Exercise requirements:
What you should end up with is an exact copy of the lines from the one holding "Given: Click the cyan Dual legend swatch" through the last line of the entries below, both included, and nothing else; leave every picture out.

Stored items
__________

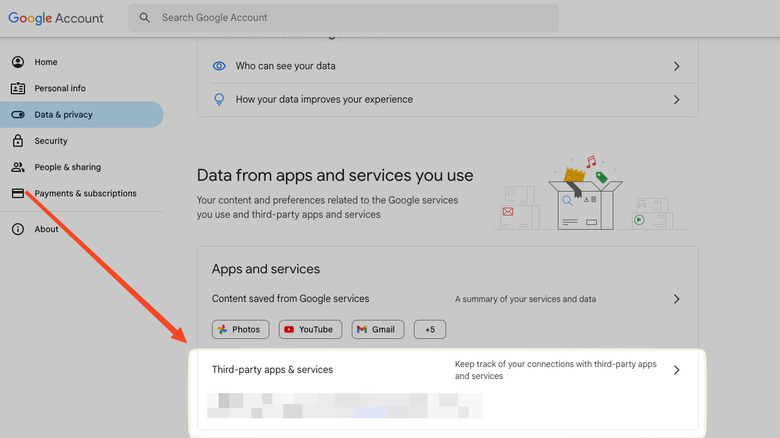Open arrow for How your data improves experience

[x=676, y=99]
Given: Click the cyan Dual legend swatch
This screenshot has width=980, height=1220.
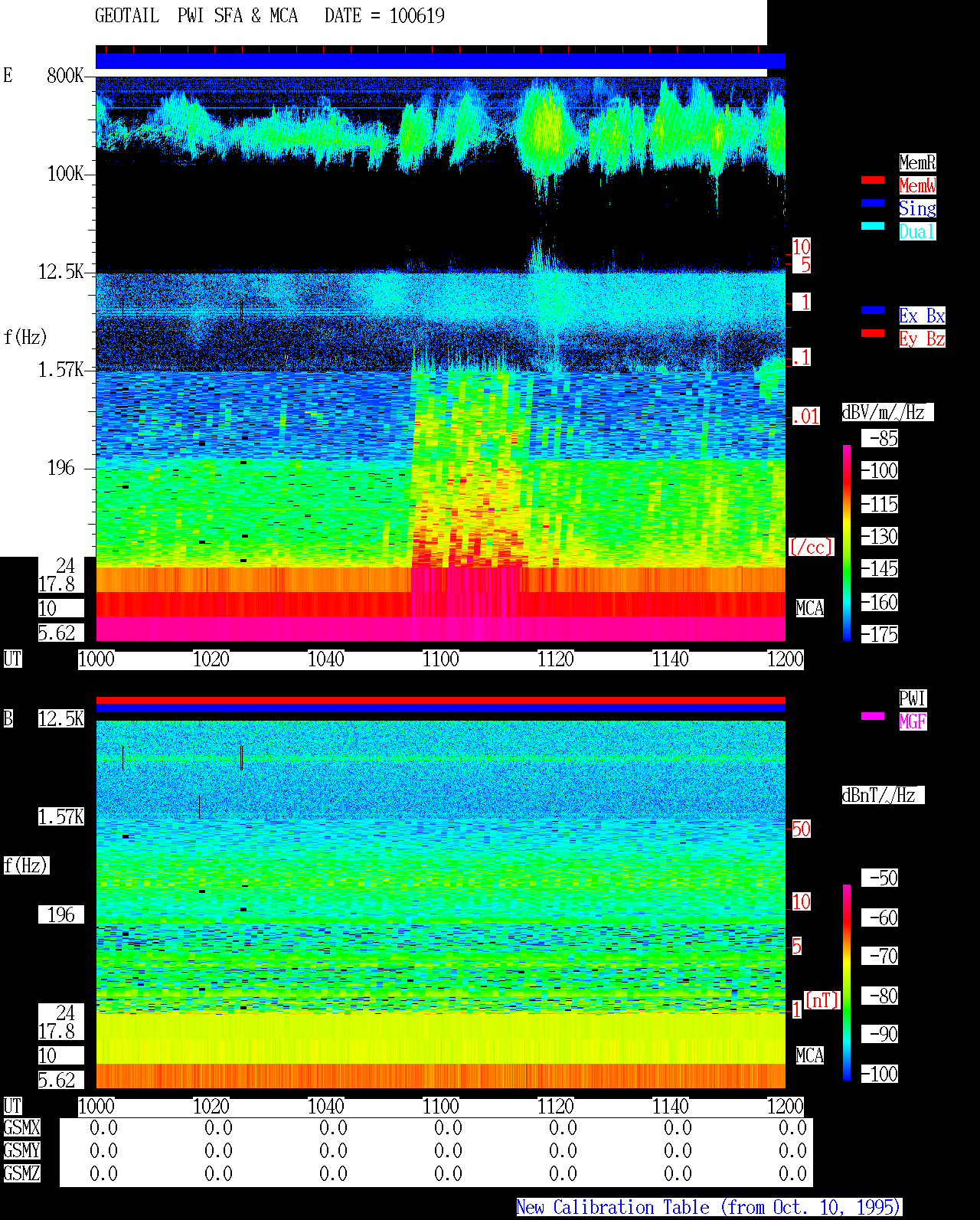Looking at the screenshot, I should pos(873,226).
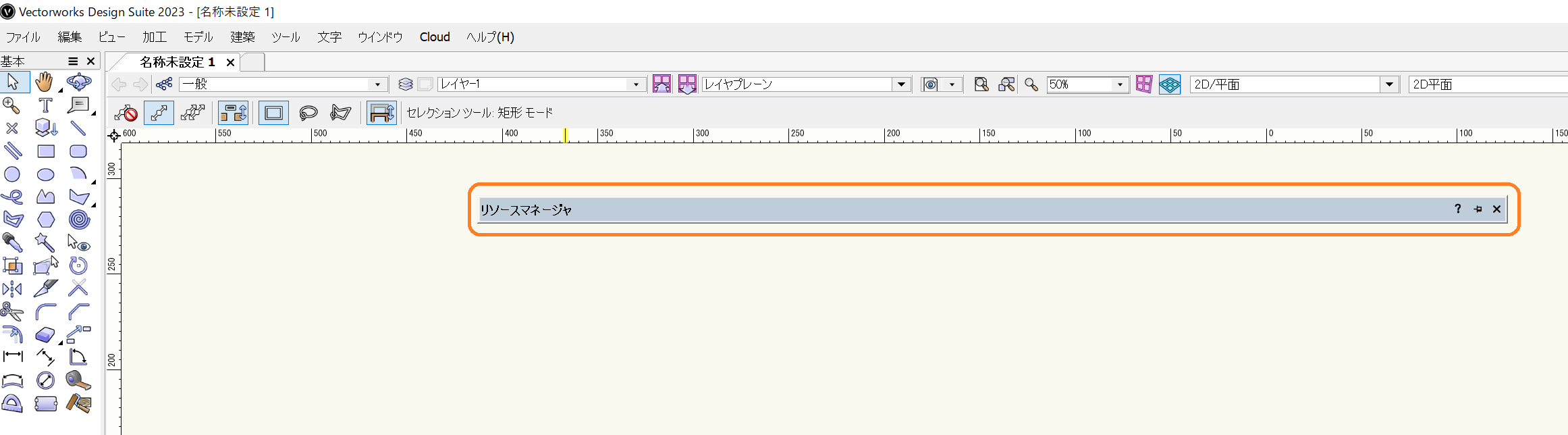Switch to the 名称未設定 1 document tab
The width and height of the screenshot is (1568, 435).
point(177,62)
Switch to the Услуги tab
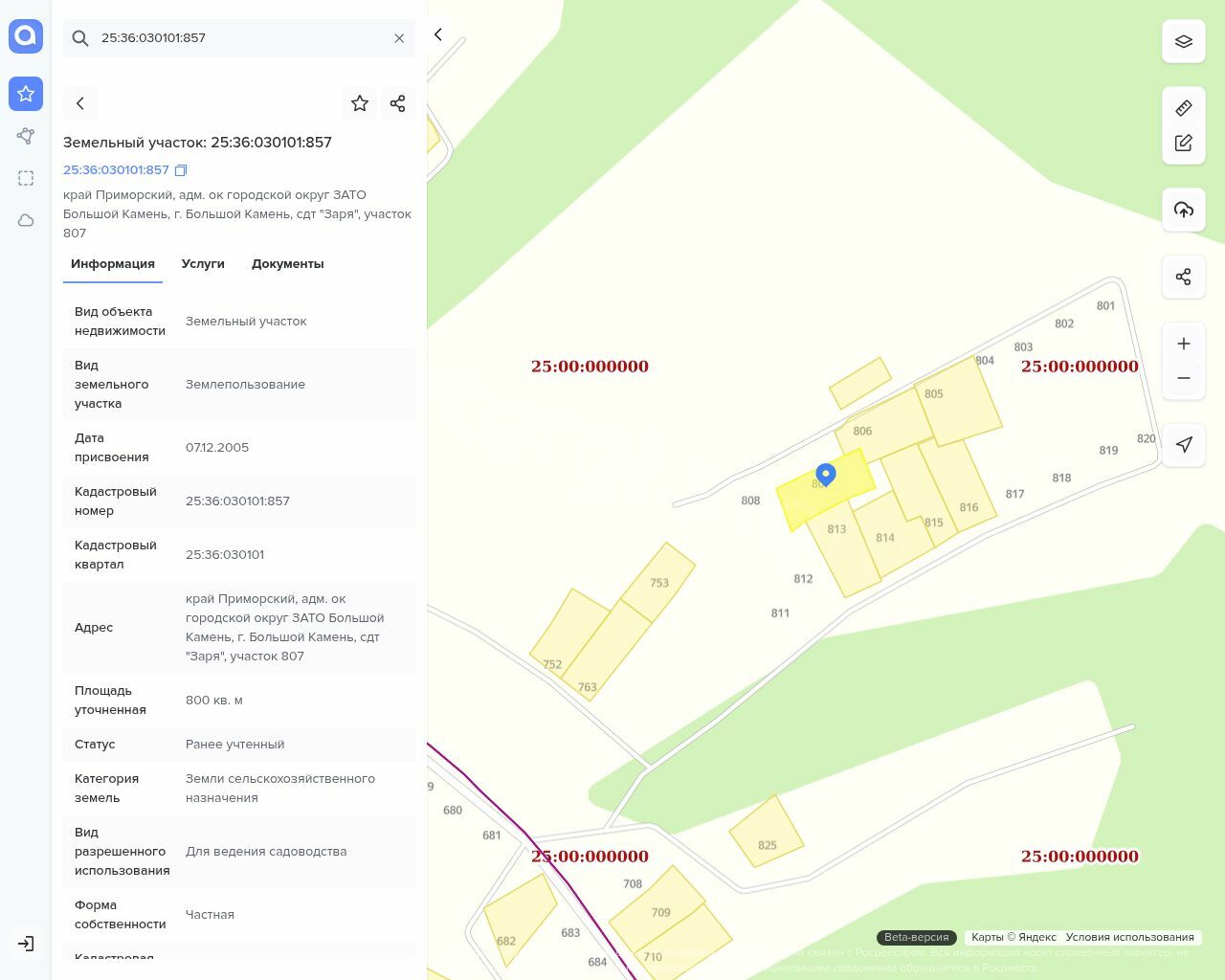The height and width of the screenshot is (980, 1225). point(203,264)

__________

Task answer:
Given: Click the cyan Dual legend swatch
This screenshot has width=980, height=1220.
Looking at the screenshot, I should pos(873,226).
Switch to the 名称未設定 1 document tab
The width and height of the screenshot is (1568, 435).
point(177,62)
Switch to the Услуги tab
The height and width of the screenshot is (980, 1225). point(203,264)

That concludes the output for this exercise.